Disponha as linhas dos itens abaixo em uma tabela Markdown com as colunas Nº e Texto, começando pela linha que contém "Task: Click the Twitter" e parando depois da linha que contém "pos(441,21)". Numere as linhas na coluna Nº, deixe de fora as linhas em branco e não inclua as imagens na resposta.

REGISTROS BRUTOS:
+===+
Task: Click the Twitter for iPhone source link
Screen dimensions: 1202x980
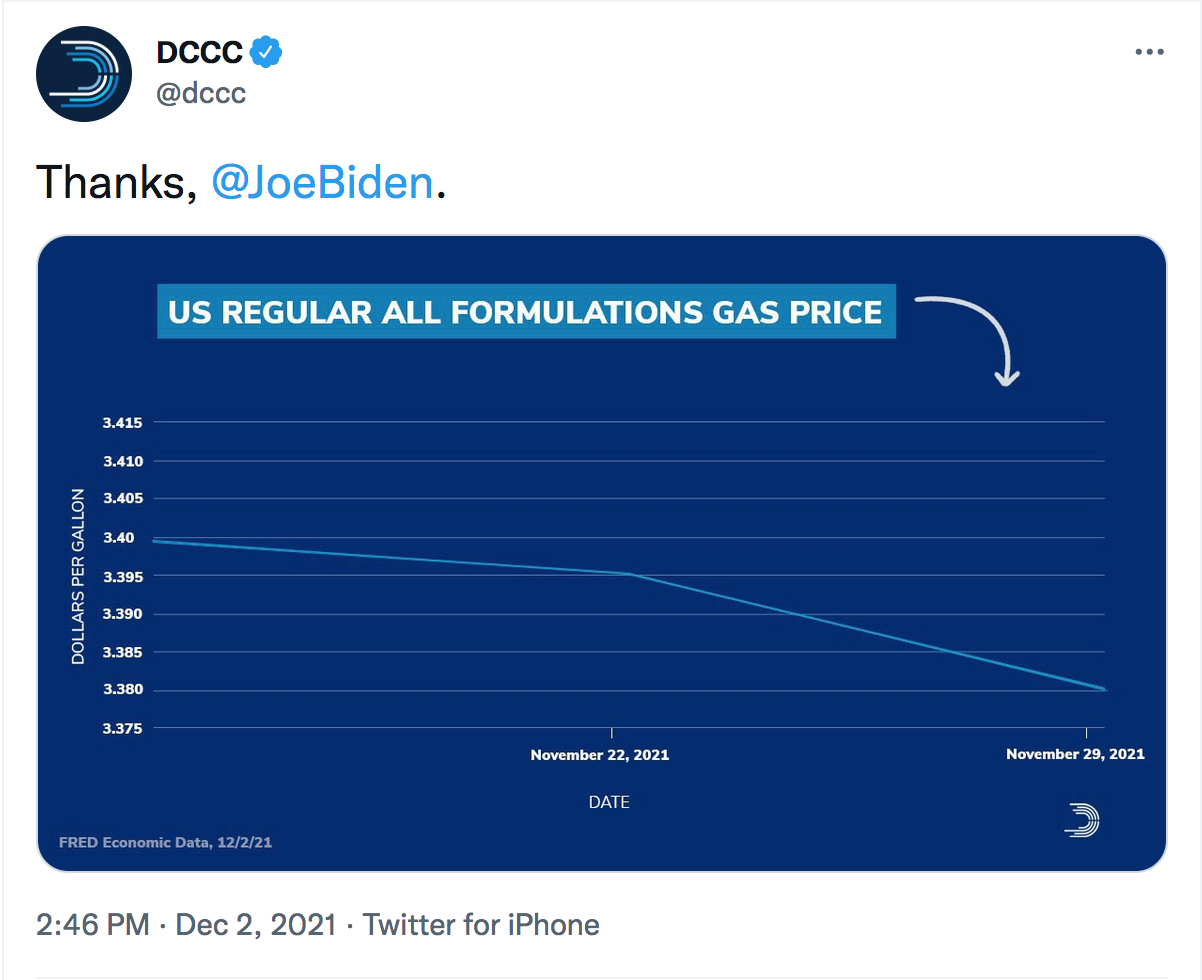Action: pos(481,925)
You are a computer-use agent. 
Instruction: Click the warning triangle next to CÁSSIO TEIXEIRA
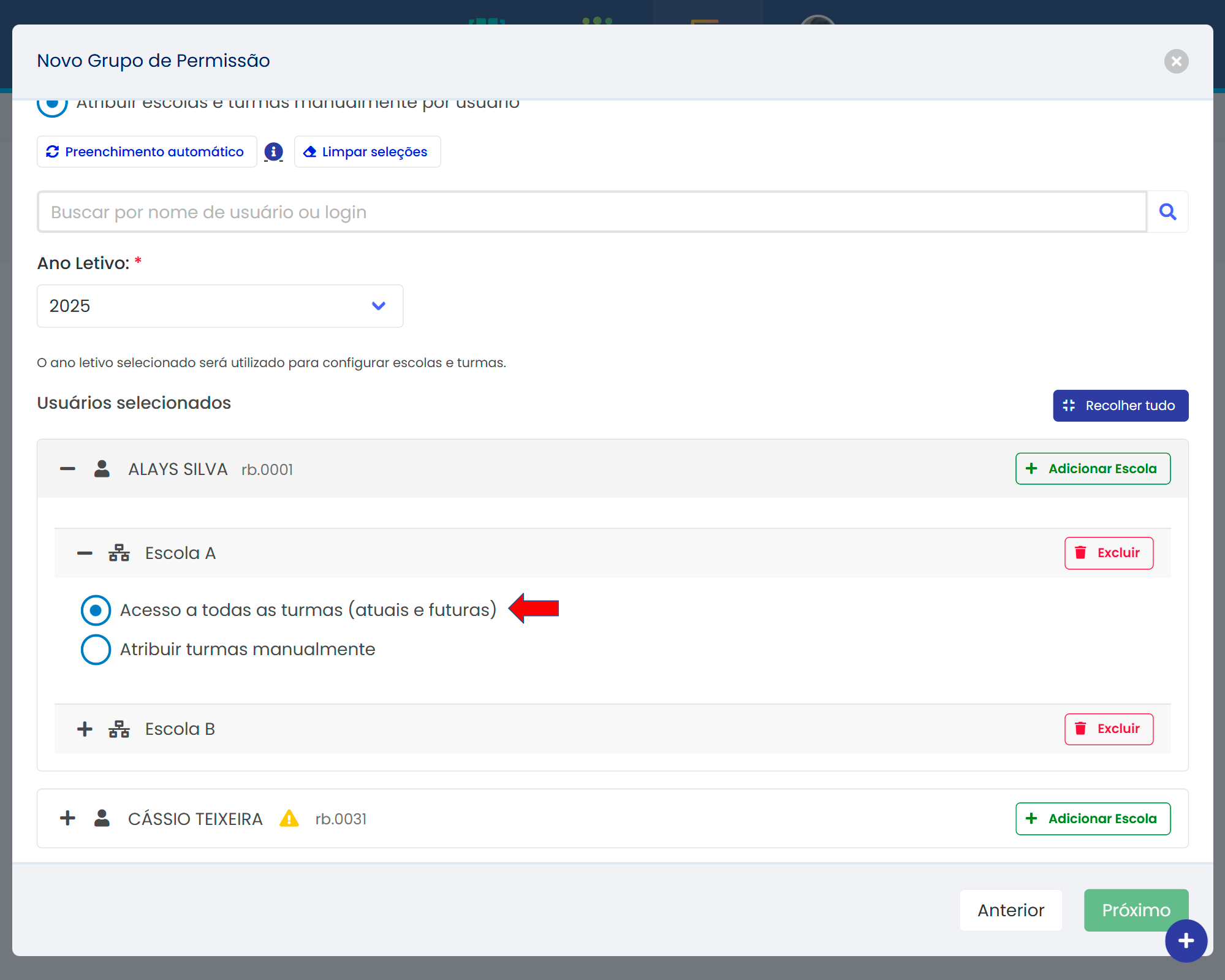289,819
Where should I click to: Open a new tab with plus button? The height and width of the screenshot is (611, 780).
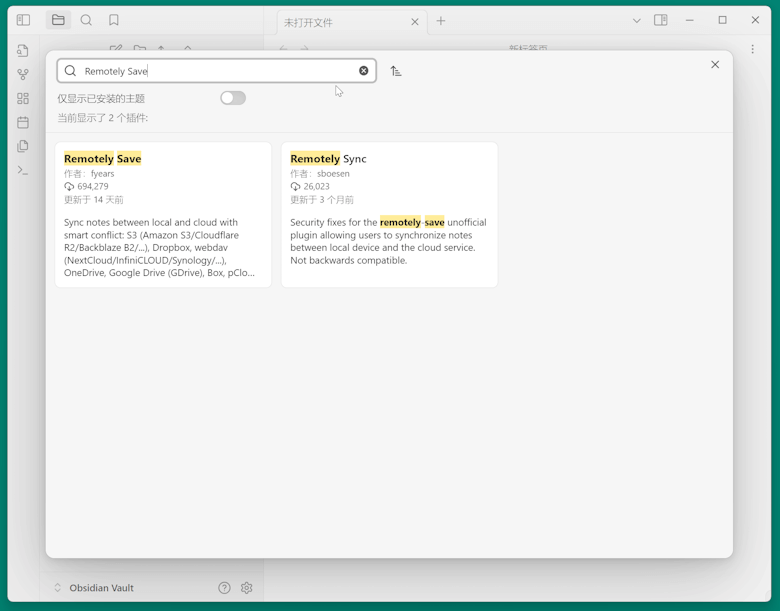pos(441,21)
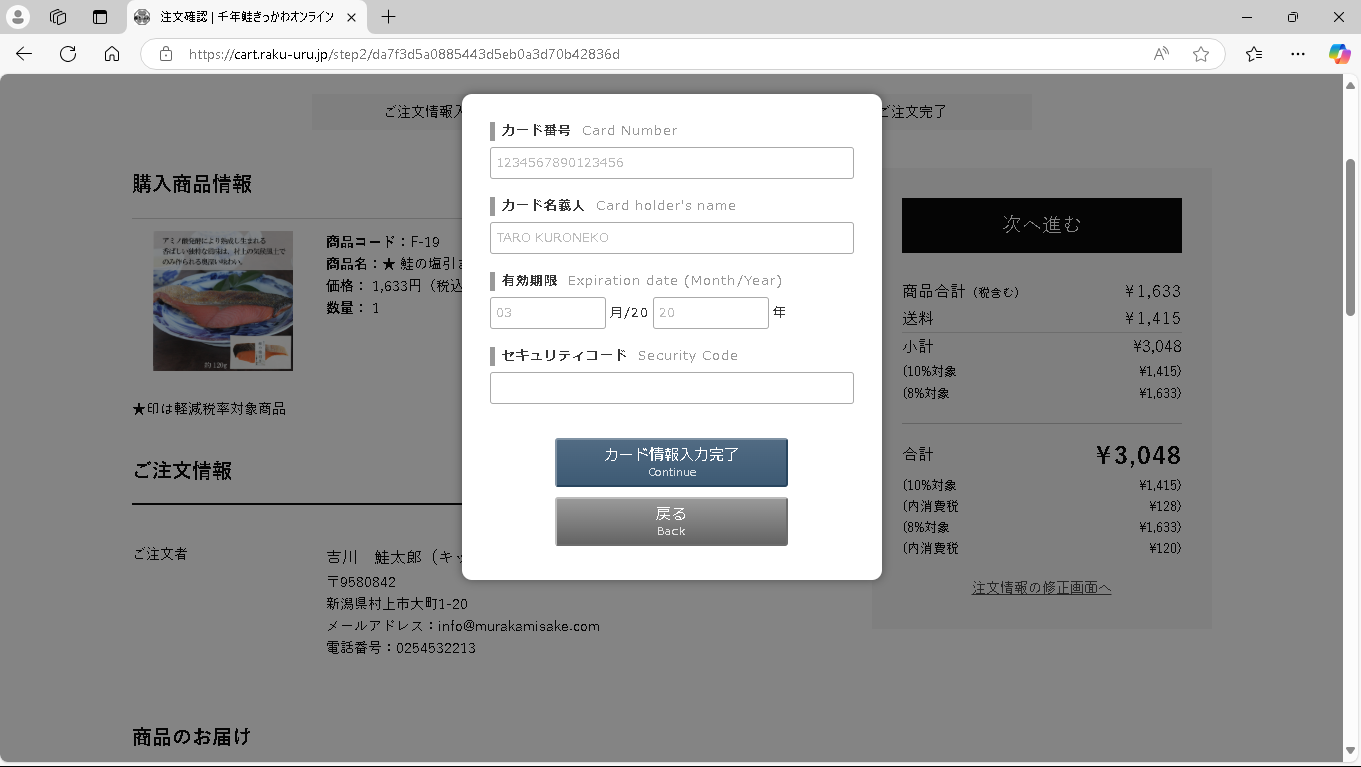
+===+
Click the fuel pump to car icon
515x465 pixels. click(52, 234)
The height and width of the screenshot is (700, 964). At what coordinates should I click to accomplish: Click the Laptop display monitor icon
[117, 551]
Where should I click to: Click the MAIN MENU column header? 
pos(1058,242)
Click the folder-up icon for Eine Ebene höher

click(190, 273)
+===+
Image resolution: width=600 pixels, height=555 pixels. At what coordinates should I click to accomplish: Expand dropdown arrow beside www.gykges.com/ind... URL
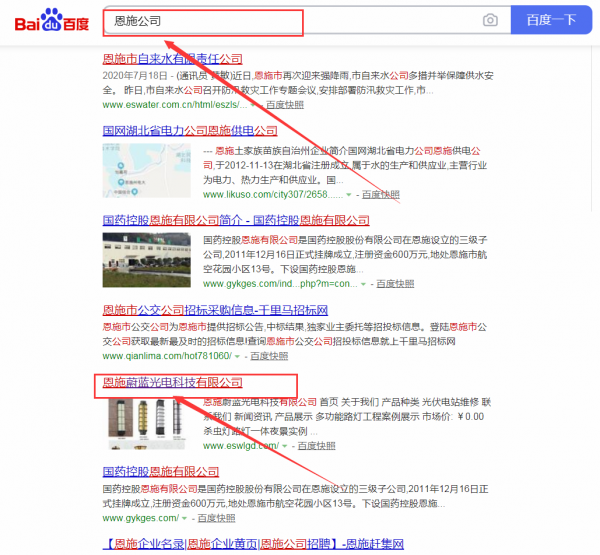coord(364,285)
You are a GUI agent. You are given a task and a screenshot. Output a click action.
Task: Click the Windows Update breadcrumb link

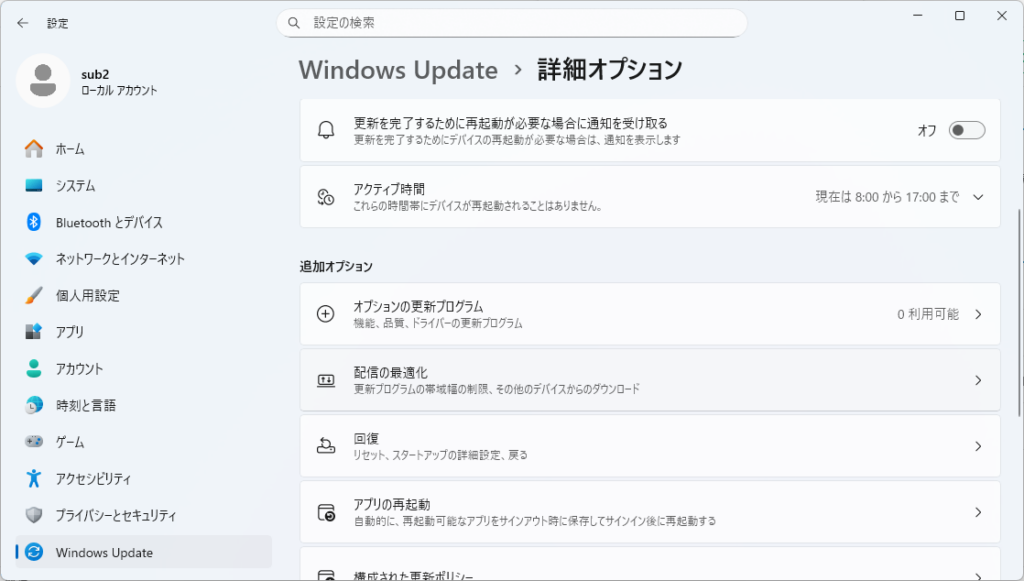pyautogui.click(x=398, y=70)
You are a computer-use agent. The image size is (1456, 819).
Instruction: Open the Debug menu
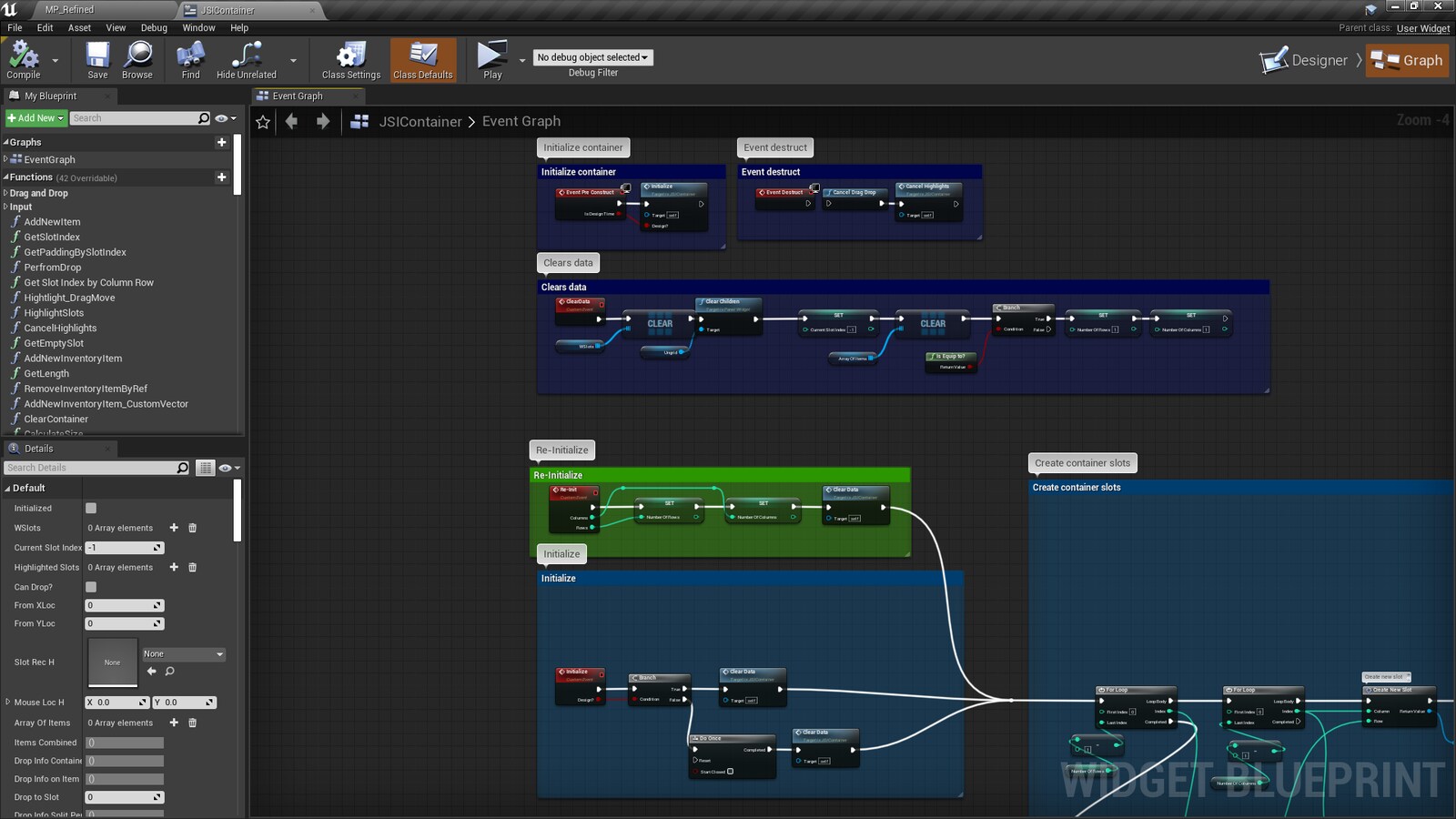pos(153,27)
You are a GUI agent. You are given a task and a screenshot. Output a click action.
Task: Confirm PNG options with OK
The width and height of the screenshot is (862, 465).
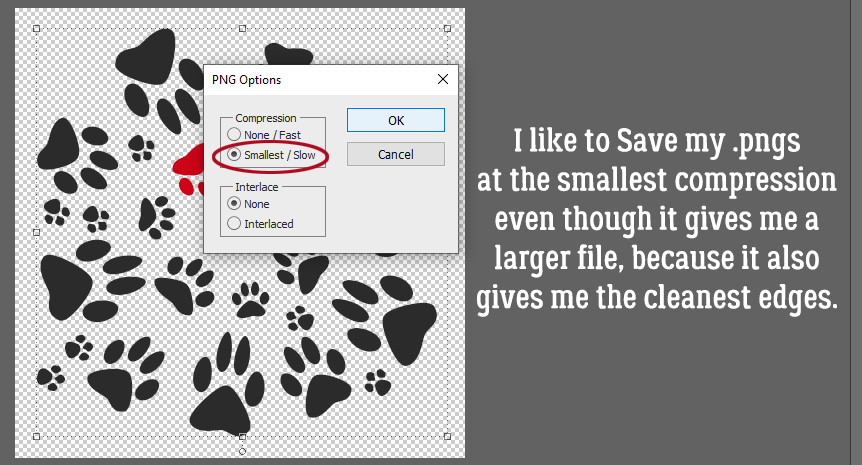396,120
+===+
RESPOSTA DA TAREFA:
| Nº | Texto |
|---|---|
| 1 | Task: Click the Twitter for iPhone source link |
| 2 | Screen dimensions: 1202x980 |
| 3 | Action: pos(481,925) |
| 4 | You are a computer-use agent.  |
| 5 | Instruction: Click the warning triangle next to CÁSSIO TEIXEIRA |
| 6 | 289,819 |
| 7 | Where should I click to: Open a new tab with plus button? The height and width of the screenshot is (611, 780). |
| 8 | pos(441,21) |